ServiceNSW / Service Victoria / equivalents
Each Australian state has its own service app for things like driver’s licence transfers, vehicle registration, and local government services. Which one you need depends on where you land. UK licences are valid in Australia for a period after arrival, but you’ll need to transfer to a local licence eventually — the state service app is where that process starts.
Domain / realestate.com.au
The two main property search platforms in Australia. Domain is stronger in Sydney and Melbourne; realestate.com.au has broader national coverage. Both worth having if you’re looking for somewhere to rent or buy after arrival. The rental market in major Australian cities moves quickly and having alerts set up before you land means you’re not starting from scratch when you arrive.
Up Bank / ING Australia
Opening an Australian bank account before you arrive is now possible with several banks, which saves the awkward first few weeks of being unable to pay for anything locally. Up Bank is app-first and straightforward to set up. ING Australia is another solid option. Having a local account from day one removes a significant friction point in the settling-in process.
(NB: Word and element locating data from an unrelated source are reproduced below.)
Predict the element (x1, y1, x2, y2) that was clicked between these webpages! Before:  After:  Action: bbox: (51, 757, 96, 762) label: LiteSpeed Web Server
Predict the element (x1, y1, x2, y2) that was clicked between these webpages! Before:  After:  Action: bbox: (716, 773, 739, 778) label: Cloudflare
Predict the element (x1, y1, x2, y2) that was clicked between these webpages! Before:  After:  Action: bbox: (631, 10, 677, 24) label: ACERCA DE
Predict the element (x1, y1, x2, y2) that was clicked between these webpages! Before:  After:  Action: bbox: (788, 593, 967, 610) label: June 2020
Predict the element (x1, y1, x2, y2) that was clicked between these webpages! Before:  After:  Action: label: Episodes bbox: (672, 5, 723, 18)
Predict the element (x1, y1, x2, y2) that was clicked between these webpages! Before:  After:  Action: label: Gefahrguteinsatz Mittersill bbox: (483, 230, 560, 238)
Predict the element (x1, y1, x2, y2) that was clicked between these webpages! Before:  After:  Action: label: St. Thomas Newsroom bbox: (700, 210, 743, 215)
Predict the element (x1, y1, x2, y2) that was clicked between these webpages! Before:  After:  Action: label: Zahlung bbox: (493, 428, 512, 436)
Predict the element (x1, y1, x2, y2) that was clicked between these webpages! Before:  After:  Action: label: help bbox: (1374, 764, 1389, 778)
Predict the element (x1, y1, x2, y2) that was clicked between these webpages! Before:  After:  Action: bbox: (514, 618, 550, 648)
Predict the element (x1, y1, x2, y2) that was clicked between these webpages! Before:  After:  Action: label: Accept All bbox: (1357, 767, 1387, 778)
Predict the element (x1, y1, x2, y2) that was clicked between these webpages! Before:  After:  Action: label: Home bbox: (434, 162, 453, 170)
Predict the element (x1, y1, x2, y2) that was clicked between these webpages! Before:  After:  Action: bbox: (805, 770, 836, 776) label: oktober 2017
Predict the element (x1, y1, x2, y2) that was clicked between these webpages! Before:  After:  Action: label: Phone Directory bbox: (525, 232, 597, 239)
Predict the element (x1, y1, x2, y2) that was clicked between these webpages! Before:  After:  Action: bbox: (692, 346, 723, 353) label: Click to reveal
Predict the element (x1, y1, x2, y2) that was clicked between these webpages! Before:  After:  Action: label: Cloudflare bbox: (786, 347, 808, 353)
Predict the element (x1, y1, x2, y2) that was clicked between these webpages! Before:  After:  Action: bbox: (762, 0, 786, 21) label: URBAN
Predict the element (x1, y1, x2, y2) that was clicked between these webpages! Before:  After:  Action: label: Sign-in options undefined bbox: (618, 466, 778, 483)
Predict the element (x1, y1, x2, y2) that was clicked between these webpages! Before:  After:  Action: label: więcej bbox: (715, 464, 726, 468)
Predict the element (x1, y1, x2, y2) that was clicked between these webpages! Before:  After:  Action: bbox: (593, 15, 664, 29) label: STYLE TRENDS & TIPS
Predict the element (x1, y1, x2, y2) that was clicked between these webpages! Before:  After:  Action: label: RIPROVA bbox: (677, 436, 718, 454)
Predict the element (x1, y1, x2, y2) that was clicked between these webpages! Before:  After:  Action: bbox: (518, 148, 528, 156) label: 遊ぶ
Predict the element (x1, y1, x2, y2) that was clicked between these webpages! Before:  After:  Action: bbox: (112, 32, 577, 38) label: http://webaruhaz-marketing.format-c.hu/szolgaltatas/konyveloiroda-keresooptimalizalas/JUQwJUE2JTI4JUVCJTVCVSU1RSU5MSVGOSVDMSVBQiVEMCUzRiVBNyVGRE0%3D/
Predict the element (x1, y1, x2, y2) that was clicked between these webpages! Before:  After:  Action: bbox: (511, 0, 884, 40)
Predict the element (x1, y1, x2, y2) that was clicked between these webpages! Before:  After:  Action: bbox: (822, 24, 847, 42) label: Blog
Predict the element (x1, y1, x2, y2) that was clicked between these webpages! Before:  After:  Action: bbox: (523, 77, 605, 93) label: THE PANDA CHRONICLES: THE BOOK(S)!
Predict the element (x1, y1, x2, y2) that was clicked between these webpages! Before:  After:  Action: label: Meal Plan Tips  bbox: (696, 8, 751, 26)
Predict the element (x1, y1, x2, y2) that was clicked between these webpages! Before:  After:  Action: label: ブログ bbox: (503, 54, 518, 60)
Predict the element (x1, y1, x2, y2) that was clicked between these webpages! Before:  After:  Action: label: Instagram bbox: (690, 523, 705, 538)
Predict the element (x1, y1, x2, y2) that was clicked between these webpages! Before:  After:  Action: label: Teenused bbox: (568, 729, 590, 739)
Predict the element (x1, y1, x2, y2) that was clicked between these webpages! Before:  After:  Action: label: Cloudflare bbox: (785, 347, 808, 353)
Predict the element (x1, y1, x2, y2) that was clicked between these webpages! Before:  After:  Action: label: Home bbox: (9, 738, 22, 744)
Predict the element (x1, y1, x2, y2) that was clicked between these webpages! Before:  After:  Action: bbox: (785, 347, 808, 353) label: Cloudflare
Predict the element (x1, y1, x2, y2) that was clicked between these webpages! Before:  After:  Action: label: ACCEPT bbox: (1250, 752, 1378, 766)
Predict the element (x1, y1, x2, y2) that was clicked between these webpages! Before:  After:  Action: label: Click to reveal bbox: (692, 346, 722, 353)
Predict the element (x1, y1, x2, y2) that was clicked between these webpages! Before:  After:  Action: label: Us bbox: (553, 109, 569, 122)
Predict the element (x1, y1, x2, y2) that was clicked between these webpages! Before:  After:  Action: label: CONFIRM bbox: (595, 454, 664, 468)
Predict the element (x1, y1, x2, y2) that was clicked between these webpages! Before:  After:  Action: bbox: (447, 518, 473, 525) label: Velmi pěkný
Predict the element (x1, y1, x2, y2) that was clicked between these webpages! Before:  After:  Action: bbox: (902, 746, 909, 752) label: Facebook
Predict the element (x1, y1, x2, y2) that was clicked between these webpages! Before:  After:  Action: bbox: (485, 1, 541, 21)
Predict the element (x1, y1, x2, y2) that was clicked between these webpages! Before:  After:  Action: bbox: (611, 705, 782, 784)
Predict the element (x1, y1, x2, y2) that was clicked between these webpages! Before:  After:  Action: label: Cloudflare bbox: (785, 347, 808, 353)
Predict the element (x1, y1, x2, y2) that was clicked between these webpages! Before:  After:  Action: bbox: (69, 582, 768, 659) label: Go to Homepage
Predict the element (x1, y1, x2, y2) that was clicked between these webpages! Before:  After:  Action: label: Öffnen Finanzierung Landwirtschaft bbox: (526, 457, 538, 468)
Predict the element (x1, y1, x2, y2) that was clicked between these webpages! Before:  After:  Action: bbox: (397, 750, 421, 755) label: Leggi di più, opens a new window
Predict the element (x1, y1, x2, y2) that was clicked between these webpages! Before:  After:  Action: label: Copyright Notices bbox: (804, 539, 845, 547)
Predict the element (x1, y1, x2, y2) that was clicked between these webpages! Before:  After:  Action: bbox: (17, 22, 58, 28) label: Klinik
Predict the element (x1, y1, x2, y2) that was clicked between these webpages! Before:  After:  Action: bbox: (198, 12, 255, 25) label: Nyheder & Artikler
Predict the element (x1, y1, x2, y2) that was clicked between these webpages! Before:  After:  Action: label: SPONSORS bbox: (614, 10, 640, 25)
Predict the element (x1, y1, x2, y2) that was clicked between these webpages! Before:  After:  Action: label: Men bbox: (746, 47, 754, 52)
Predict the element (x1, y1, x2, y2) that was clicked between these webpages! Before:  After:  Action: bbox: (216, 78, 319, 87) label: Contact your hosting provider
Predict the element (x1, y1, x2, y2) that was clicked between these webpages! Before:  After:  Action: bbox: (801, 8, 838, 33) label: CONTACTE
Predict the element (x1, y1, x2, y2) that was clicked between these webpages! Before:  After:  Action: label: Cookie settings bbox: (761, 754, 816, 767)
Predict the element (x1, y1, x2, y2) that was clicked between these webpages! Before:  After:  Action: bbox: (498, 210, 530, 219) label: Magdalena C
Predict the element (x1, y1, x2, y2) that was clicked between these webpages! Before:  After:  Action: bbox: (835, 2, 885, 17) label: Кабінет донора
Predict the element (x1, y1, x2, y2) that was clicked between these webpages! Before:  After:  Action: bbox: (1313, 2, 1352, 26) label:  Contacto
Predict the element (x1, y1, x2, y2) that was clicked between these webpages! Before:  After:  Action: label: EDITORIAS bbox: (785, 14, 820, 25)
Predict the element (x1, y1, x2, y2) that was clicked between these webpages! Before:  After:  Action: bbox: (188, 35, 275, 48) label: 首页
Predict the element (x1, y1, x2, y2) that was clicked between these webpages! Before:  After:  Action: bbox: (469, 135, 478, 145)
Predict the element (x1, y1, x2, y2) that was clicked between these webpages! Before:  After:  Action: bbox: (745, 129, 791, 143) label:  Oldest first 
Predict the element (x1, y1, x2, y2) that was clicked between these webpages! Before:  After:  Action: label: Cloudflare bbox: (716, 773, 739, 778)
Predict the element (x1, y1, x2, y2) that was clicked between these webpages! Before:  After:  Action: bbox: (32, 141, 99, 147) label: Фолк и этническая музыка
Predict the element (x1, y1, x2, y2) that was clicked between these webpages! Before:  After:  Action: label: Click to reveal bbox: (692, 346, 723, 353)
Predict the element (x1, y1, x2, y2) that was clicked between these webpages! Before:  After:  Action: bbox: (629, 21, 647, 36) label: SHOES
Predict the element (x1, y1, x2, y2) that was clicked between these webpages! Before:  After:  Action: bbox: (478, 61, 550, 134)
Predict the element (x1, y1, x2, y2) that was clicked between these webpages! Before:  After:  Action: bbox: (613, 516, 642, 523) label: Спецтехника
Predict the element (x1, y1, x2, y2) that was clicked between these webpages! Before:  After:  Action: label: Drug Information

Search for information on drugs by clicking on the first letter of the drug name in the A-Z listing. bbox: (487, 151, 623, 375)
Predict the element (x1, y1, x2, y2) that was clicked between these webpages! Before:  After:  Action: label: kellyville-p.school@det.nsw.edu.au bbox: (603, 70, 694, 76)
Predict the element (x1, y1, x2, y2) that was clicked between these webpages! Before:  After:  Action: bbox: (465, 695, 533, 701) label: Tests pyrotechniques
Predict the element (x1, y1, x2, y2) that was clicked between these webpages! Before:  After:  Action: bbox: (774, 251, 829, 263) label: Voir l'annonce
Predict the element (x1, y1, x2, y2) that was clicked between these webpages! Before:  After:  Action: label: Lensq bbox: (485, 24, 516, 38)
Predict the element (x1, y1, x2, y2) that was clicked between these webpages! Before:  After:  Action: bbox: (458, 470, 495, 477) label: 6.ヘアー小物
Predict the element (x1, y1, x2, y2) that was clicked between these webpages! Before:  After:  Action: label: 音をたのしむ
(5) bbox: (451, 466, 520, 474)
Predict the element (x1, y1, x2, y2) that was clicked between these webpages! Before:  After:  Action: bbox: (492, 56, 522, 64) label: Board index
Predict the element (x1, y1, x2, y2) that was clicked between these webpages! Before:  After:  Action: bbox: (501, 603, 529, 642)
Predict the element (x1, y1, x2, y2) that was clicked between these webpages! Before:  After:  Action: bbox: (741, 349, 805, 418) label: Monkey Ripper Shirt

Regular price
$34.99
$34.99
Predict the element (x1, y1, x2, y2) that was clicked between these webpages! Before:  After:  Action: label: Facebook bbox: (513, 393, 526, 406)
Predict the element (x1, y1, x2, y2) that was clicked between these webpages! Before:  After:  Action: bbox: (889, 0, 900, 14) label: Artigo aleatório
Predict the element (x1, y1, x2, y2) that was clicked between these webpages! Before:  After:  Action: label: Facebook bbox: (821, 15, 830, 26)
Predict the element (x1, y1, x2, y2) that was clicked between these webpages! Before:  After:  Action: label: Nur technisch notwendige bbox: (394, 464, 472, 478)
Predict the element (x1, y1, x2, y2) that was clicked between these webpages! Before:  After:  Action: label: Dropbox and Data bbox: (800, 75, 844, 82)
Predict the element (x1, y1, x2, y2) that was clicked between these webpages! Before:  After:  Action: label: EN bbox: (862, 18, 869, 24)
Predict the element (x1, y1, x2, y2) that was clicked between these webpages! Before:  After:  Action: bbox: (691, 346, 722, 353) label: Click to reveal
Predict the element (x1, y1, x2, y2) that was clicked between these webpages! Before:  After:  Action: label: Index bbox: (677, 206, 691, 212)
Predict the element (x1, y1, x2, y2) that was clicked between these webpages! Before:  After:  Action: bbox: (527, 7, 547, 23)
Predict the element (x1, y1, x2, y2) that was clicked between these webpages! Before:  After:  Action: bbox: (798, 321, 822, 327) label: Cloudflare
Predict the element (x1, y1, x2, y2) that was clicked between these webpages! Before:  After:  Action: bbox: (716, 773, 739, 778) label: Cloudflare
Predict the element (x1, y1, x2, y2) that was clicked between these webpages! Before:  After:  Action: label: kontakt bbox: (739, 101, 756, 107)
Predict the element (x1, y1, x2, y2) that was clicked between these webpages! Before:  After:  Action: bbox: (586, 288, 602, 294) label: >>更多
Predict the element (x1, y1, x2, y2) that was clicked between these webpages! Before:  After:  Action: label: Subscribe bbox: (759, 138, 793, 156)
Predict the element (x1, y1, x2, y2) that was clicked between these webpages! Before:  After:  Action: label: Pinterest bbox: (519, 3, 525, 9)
For Staying Connected Between Both Countries
Obvious, but worth stating. WhatsApp is how most UK-to-Australia communication happens in practice. Free calls and messages over Wi-Fi mean the distance costs nothing beyond the data. Make sure family and friends have it set up before you leave rather than assuming everyone already uses it. However, it’s important to educate yourself on how to use and choose safe and user-friendly chat services on mobile.
Google One / iCloud
Backing up everything before you travel is non-negotiable. Phones get lost, broken, or stolen during international moves more often than in ordinary life. Cloud backup means a new device on the other side picks up exactly where you left off. iCloud for Apple users, Google One for Android — make sure it’s set to back up automatically and that you’ve checked it’s actually running before you fly.
The UK-to-Australia move involves more logistics than most people anticipate when they first decide to do it. The good news is that the tools for managing most of it have got genuinely better in recent years — the bad news is you still have to actually use them, ideally before you need them rather than after.
Sort the UK end first. Research the Australian end properly. And give yourself more time than feels necessary for both.